Все, что я не осмелился сказать Францу при встрече, написал ему в письме, наконец, сказав открытым текстом о своей настоящей ненависти к сестре, превратившей меня в жертву безжалостной мстительности, доверившись всем ее россказням. Этим доверием она оправдывала свою месть Лу. Но только я один кругом виноват. Всю вину за эту неприглядную историю, так счастливо начавшуюся и так позорно завершившуюся, я возлагаю только на себя, на свой слабый податливый характер, помноженный на вечное нездоровье, которым, чего таить от себя, я пользовался, как защитой в самых неприятных ситуациях.
Каждый раз, в самых нелицеприятных моментах моей жизни, я вспоминал надпись на стене Валтасарова пира: ты взвешен и найден легким.
Одним из самых страшных и позорных грехов моей жизни я считаю ту легкость, с которой я попал в мерзкие сети моей сестрицы Элизабет, религиозно настроенной старой девы, своим ядом уничтожившей нашу любовь с Лу. И я ведь знал, с кем имею дело, и, все же, пошел у нее на поводу.
Глава семнадцатая
Впервые — Ницца
Зимний ветер конца тысяча восемьсот восемьдесят третьего года падает с южных склонов наискось через озеро, дует в северный берег, прямо и скудно расчерченный высокими пирамидальными тополями.

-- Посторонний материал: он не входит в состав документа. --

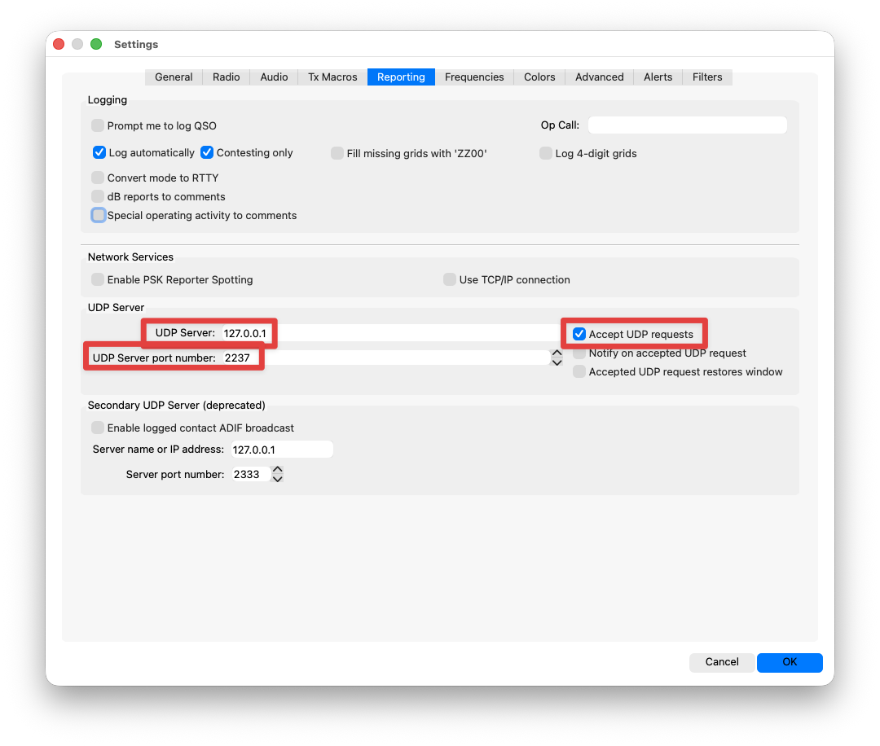Enable Prompt me to log QSO
This screenshot has width=880, height=746.
99,125
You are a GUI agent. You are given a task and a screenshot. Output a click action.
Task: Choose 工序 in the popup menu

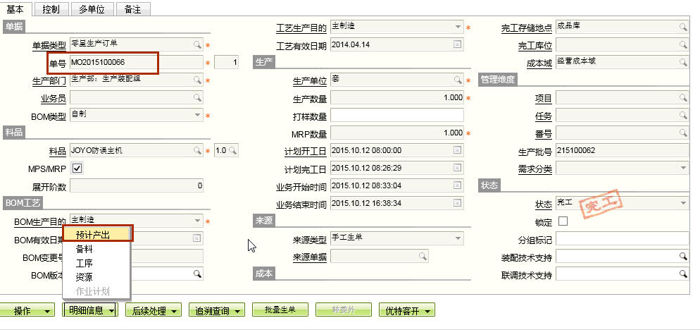(x=85, y=263)
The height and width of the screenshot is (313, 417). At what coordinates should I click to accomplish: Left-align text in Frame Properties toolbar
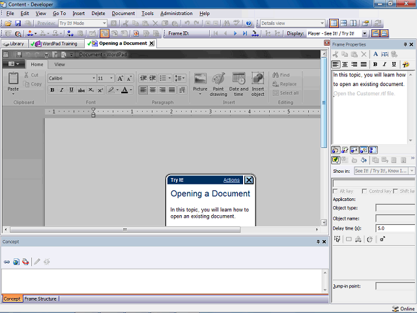(336, 65)
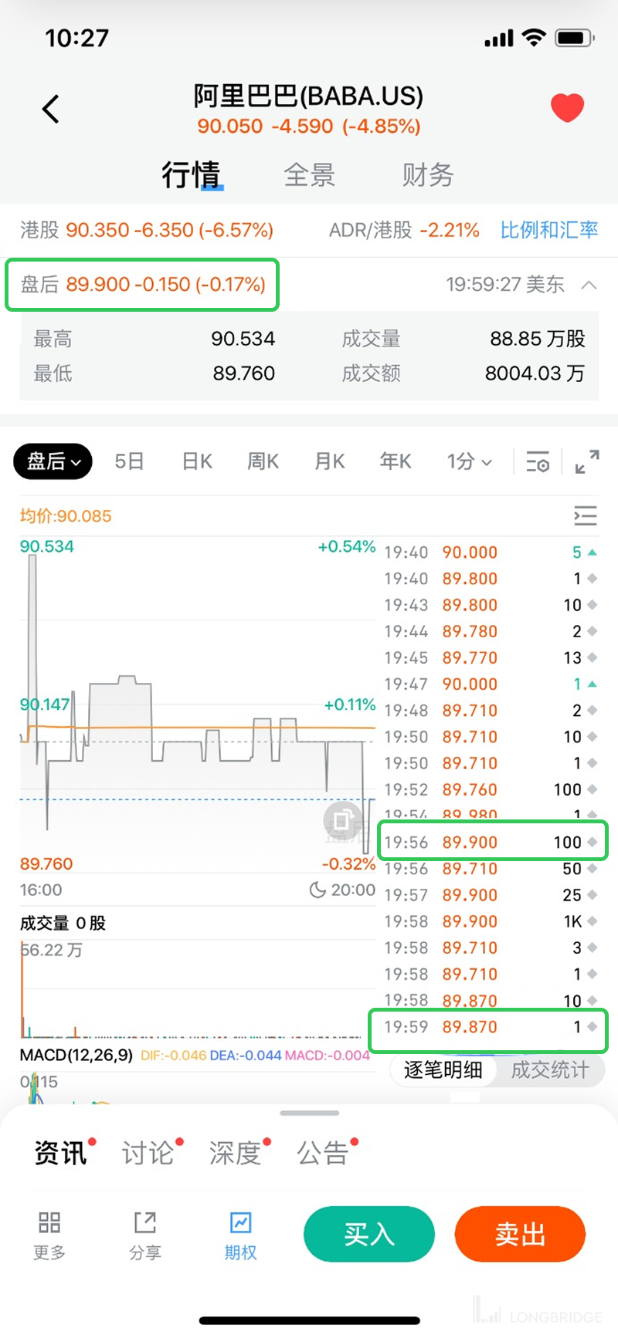Screen dimensions: 618x1338
Task: Open the 盘后 session dropdown
Action: click(x=53, y=461)

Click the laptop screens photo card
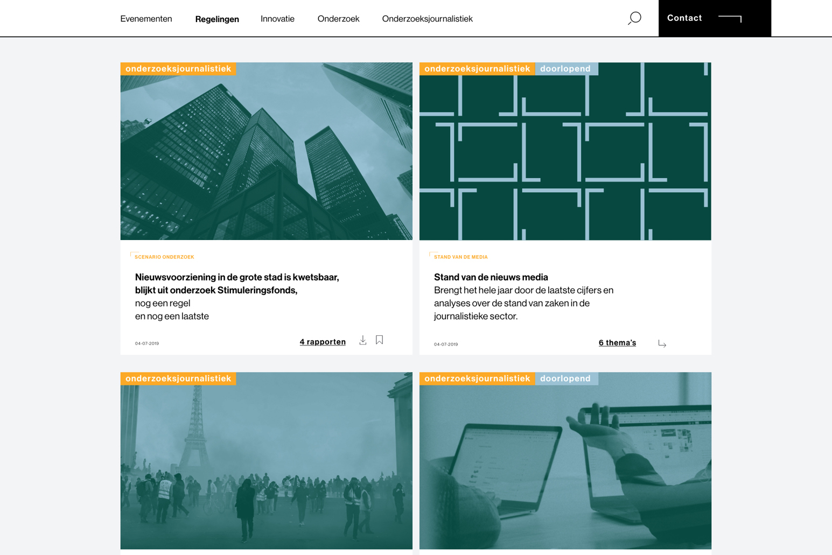click(565, 466)
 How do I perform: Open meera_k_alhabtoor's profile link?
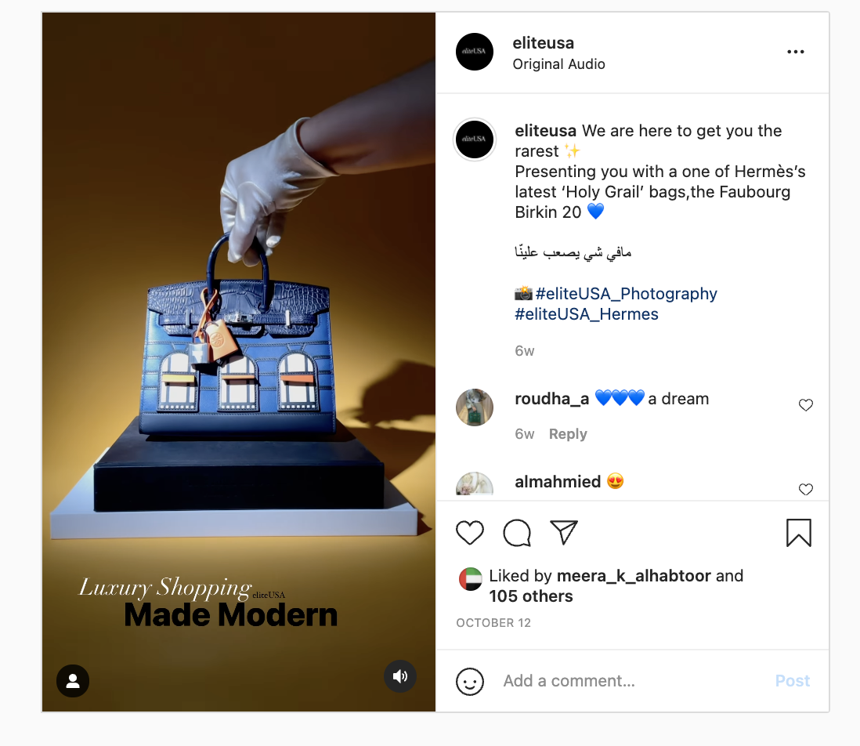click(634, 575)
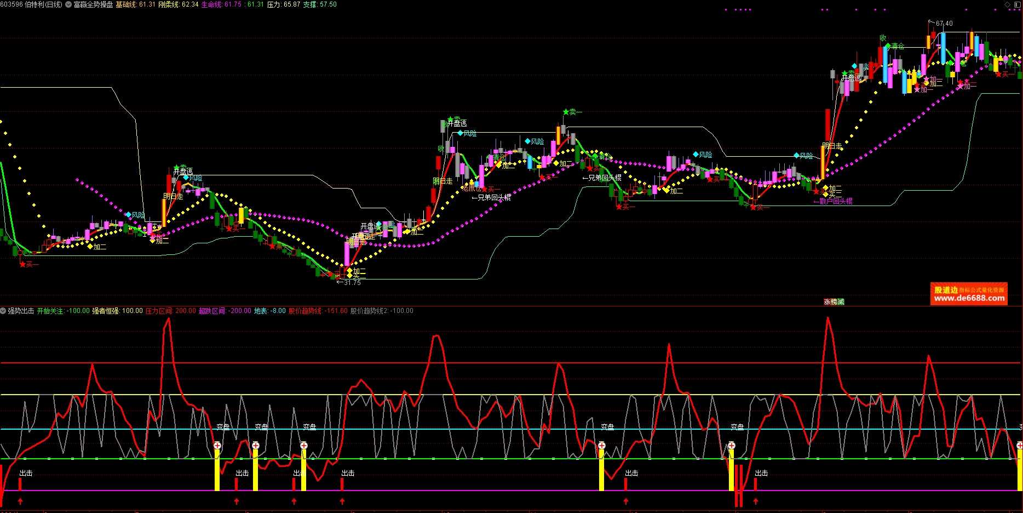The height and width of the screenshot is (513, 1023).
Task: Click the green star 卖一 signal
Action: (566, 112)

За ними, чуть повыше видны прямые белые осины между изгибами елей и холодной темной зеленью хвои. Дует ветер, раздувает волны у берега, и на стволах то свет, то тень, пятна солнца на хвое, на земле, всё колышется, трепещет, всё прохвачено ветром, живет на ветру, и оттого парочки, сидящие на скамейках, кажутся неподвижными, только треплются края их одежд. Около блондиночки в брюках прыгает, как заводной, песик, и порыв ветра доносит до меня обрывки лая. А вторая парочка, сидящая ко мне спиной, будто и вовсе уснула, но слышу обрывки гитарных аккордов: может ими переживается счастливый день в жизни, на сквозном ветру.

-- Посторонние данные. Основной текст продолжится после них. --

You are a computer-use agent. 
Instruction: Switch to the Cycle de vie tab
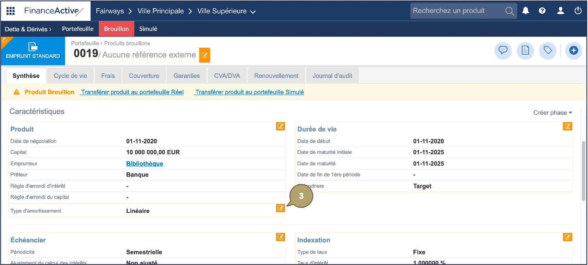pos(70,76)
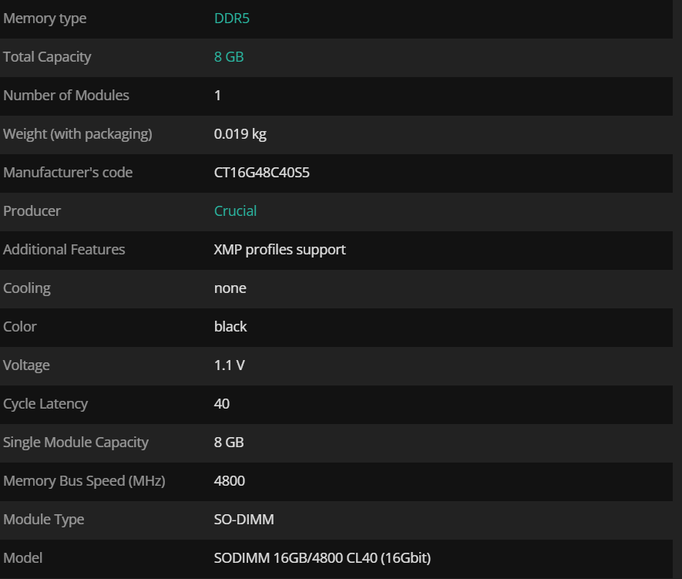Click the manufacturer's code CT16G48C40S5
Screen dimensions: 682x579
click(261, 173)
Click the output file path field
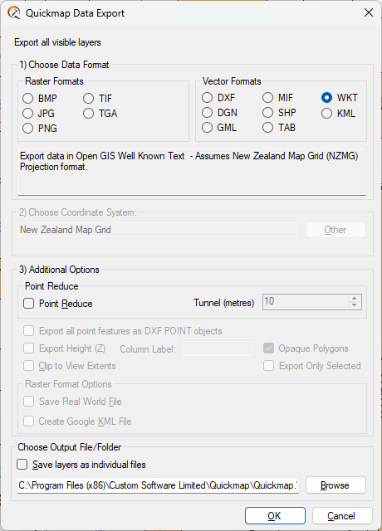382x531 pixels. tap(159, 485)
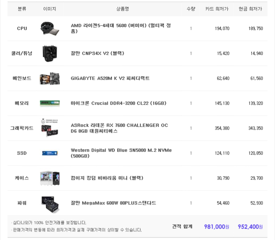Click the Zalman MegaMax power supply image
Image resolution: width=275 pixels, height=240 pixels.
(x=50, y=204)
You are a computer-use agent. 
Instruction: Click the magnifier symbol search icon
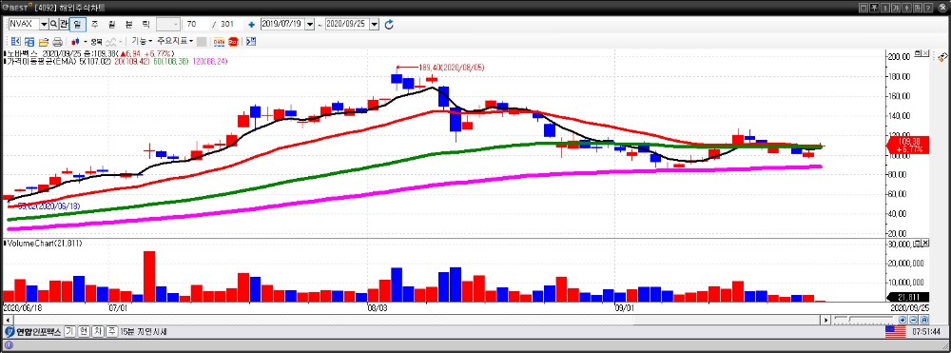[53, 24]
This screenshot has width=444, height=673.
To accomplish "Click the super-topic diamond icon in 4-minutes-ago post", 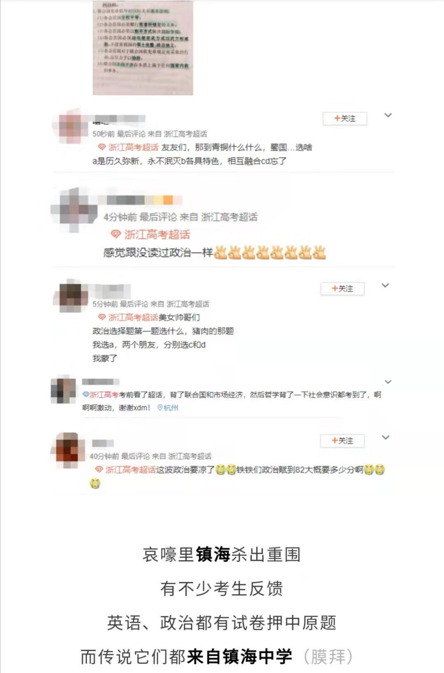I will (x=116, y=235).
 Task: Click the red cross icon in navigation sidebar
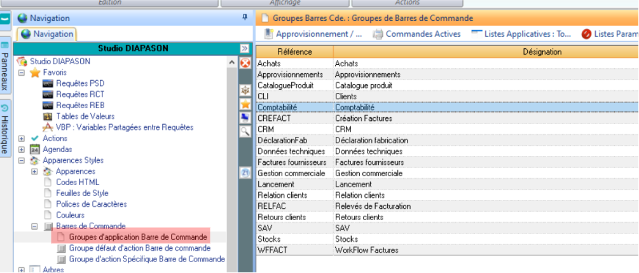(245, 62)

А внизу скользят яхты, и недалеко от меня замер мальчишка у дерева, не мигая, следит за ними. На ветру, бездумно, в пляске солнечных пятен, вот так, замерев, можно подолгу слушать счастливый ток проходящей жизни. Никогда ранее не замечал, как подробны эти тропы, и камни, и деревья. Может, этот зимний день по-особому ясен и полон солнца.
К южному берегу озера ветер исчезает. Тишь, дремота, даже паутина, влажная трава, выходящая прямо из воды, плесень, топь. Дремлет на солнце аллея, понизу черная от стволов, поверху нежно-зеленая, как бы обрызганная желтизной, небрежно свисающая до земли зеленью плакучих ив, такая, кажется, далекая от всего, что вершится на озере. И странно следить отсюда за беззвучным скольжением яхт, похожих на белых бабочек, сложивших крылья. Четыре плывут в одну сторону, одна — в противоположную. Потом уже семь плывет в обратную сторону, и это тягучее скольжение, радостное само по себе — в солнце, в просторе, в ветре — печально и непонятно тяготит, быть может, отъединенной от меня уже недоступной мне праздничностью.
Я — впервые в Ницце и, кажется, для меня нет лучшего места в зимнее время. Быстро и радостно, преодолевая мучительное состояние здоровья, рождается третья часть Книги о странствующем, подобно мне, философе Заратустре.
Я — полная противоположность Канту, всю свою жизнь проделывавшему одну лишь дорогу — из дому в университет, и обратно. Поднимаюсь по асфальтовой дороге вверх, и сзади, внизу, как бы в проёме, все меньше, сумрачней — озеро. Исчезает крохотная ее полоска, медленно перечеркиваемая яхтой. Дорога изгибается, бежит за дома, заборы, как будто поспешно пытается также перечеркнуть память об озере, о только ушедших минутах, накладывая один поверх другого — забор, крыши, небрежно крытые вперемежку малой красной черепицей и большими серыми плитами, стены домов, наискось вытесняющие и перекрывающие друг друга вверх по склону. Меня тянет к скоплениям деревьев, ибо я уверен: там, где деревья стоят близко друг к другу, проходит дорога к блаженным островам.